While Modi's government has maintained a studied silence, been slow to respond or blamed "fringe elements" for such actions, the BJP politics of hate towards Muslims has already faced international and domestic backlash in the past over Islamophobic remarks made by two party officials which invited condemnation from Muslim-majority countries like Qatar, Kuwait, and Saudi Arabia, who demanded apologies and summoned Indian ambassadors. This controversy, which coincided with then Vice-President Venkaiah Naidu's visit to Qatar, prompted calls for boycotts of Indian goods and caused a global embarrassment to India’s secular credentials. BJP did distance the two party officials, but the response came too late and was too little to salvage the damage done to the country’s reputation. 

One must be clear: Modi is not a Vishwaguru – world teacher – because to lead the world, one must stand for something. However, India is because it is India that has produced towering figures like Mahatma Gandhi, whose message Modi conveniently quotes abroad to win applause but shamelessly mutes at home to advance his divisive agenda. The PM does superficially utter “vasudhaiva kutumbakam” in G20 communiqués but seems to not understand its true essence. If the world truly is one family, then how is it possible for the PM to look away as hospitals and schools are bombed, or when entire populations are displaced out of their homes into ‘safe-zones’ only to be bombed in those safe-zone camps or when relief trucks are prevented from reaching the starving population of Gaza?

Hard times breed great expectations.
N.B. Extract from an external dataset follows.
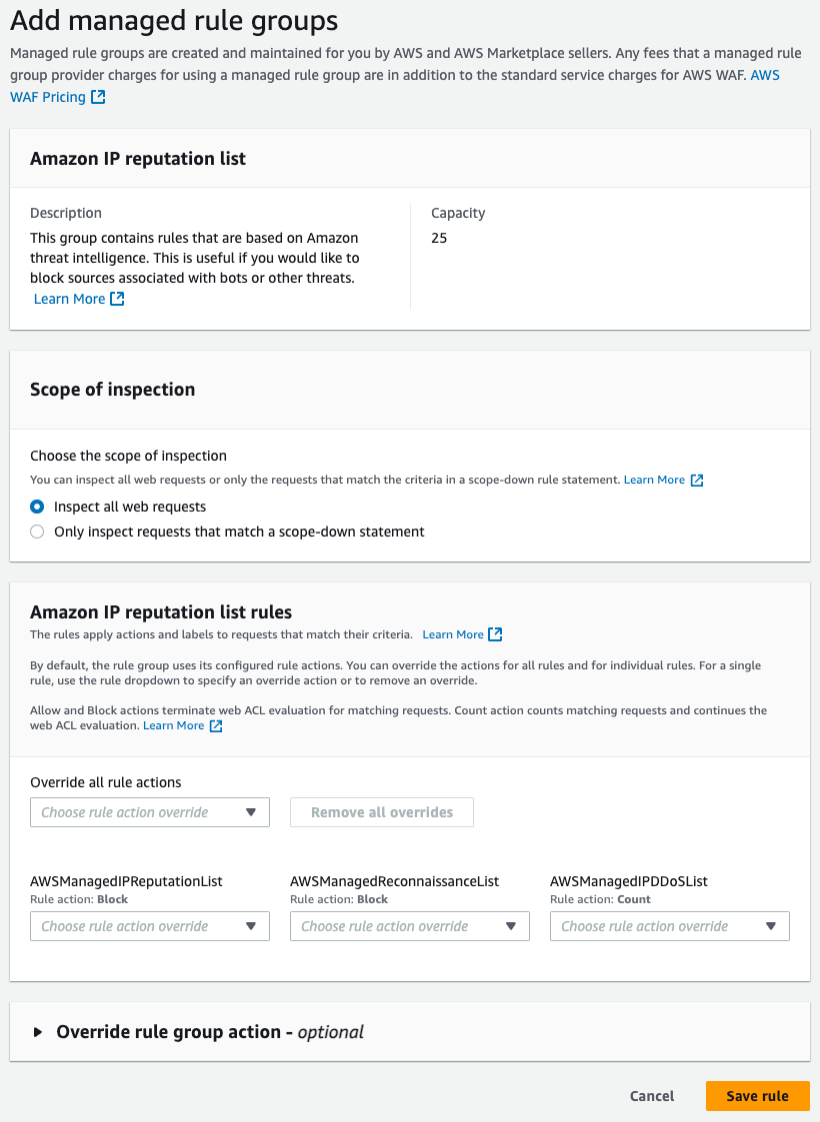The image size is (820, 1122).
Task: Cancel adding the managed rule group
Action: (x=652, y=1096)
With India’s democratic legacy, civilisational heft, and growing geopolitical weight (now the world’s most populous country and the 5th largest economy), we could play a defining role in global diplomacy. Unfortunately now, however, our foreign policy has become one man’s mood board – shaped by PR instincts, media cycles, and an allergy to hard positions.

This, of course,  isn’t to deny the world’s complexity. Strategic partnerships matter. Realpolitik has its place. But a mature foreign policy doesn’t flinch from difficult stands, it articulates values while navigating interests. 

India must return to the moral middle, where conscience isn’t sacrificed for convenience, where our primary responsibilities towards humanity are upheld with dignity and honour. Global leadership isn’t earned through hashtags or high-fives with presidents. It is earned by taking a stand when it’s hardest to do so. India must now decide: Will we remain spectators in history’s defining moments or shape them? Because history doesn’t remember fence-sitters. It remembers those who stood up, even if they stood alone.

Pawan Khera is a Congress spokesperson.